Furthermore, the linear mixed effects models use the proportion measure, ignoring any magnitude without any reasons for why this analytical choice was made. This feels like throwing out valuable information without giving a reason. If using the magnitude doesn't work the reader should know this, as it is very valuable information.
4) I was quite surprised by one finding later in the paper. "The interaction between valence and group did not reach significance (β = 0.11, F(1,792) = 3.306, p = 0.069), instead there was an interaction between group, valence and time β = 0.001, F(1,792) = 9.450, p = 0.002. As can be observed in Figure 4B the three-way interaction effect was due to LDOPA increasing positive expectations when the market went down more towards the end of the task, but increasing positive expectations when the market was going up more towards the beginning of the task." As this result suggests that there was no maintained valence effect but instead an effect that diminishes over time. While, it is difficult to know whether that is because the drug effects got weaker or other reasons, I think it deserves more attention as the paper currently mostly reads as if there was a straightforward valence effect without changes over time (unless they have other evidence for a non-time dependent valence effect which I missed).

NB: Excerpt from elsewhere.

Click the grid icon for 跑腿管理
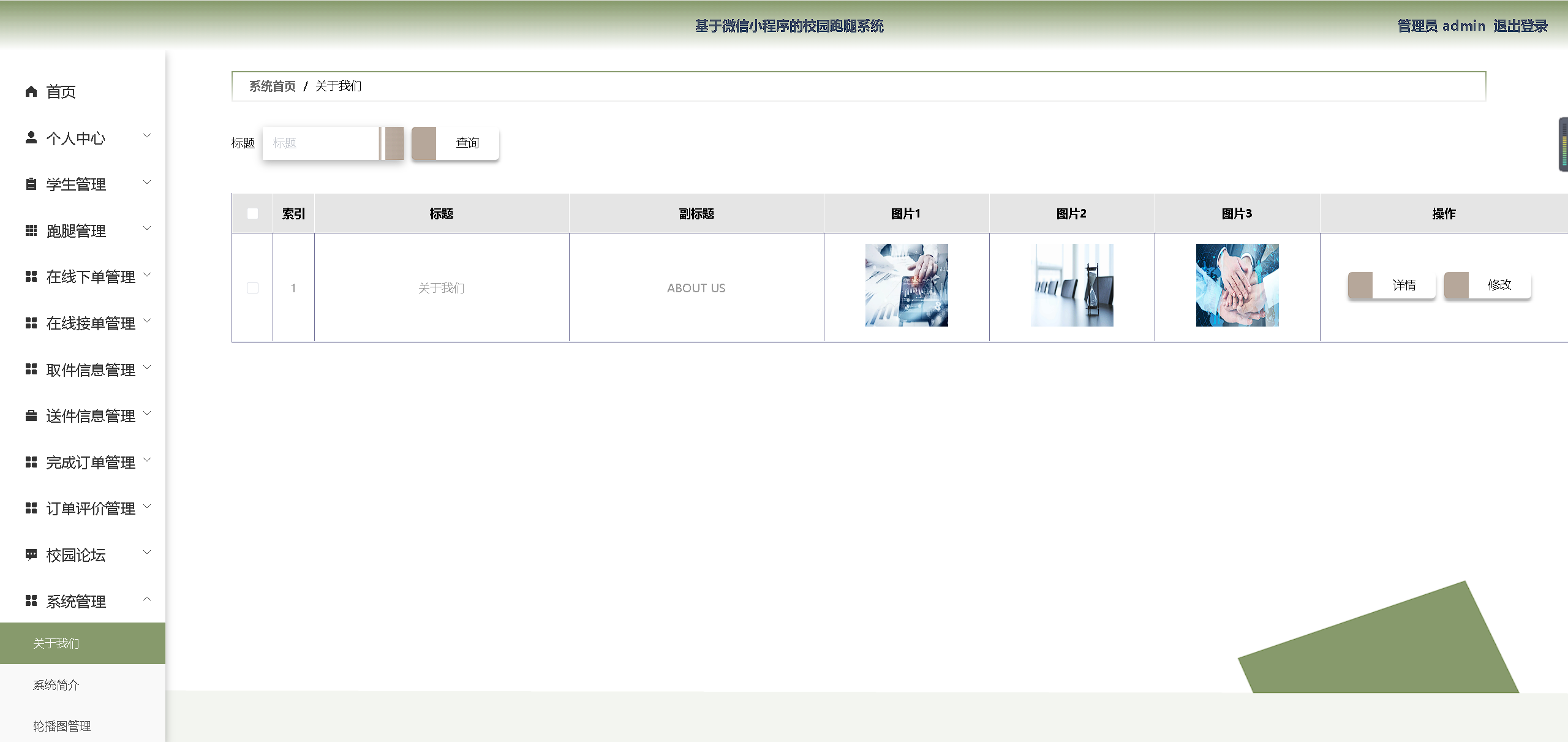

https://doi.org/10.7554/eLife.59152.sa1Author response
Main concerns that require revisions:
1) Status of information seeking in the task. As emphasized by the authors in the description of their task, information seeking in their “stock market” task is purely non-instrumental. It cannot be leveraged by subjects to gain information that would help them maximizing rewards in the task – something which subjects should be aware of from the task instructions. We agree that information seeking behaviors can be studied in situations where it has no instrumental value. However, it is unclear how one can assume that findings obtained in a condition where information seeking is divorced from reward maximization would generalize to conditions where information seeking has an instrumental value. This is important in this study because the authors study the effect of dopamine on information seeking, and dopamine is also widely known to play an important role in reward-guided learning and decision-making. It is thus important to state, and discuss, the possibility that the results obtained in this study may not apply to tasks where information seeking can be leveraged to maximize rewards.

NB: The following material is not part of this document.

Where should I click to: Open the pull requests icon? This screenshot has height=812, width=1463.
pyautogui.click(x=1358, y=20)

We completely agree with the reviewers. As we stated in the original Discussion “It is important to keep in mind, however, that our task exclusively examined non-instrumental information about gains and losses. It is possible that dopamine plays a more general role in information-seeking for instrumental information and/or non-valenced information. Future studies are needed to investigate these possibilities.”
One cannot assume that the findings will (or will not) generalize to instrumental information-seeking, which is an intriguing empirical question to be answered with future studies. We now expand on this point in the revised manuscript.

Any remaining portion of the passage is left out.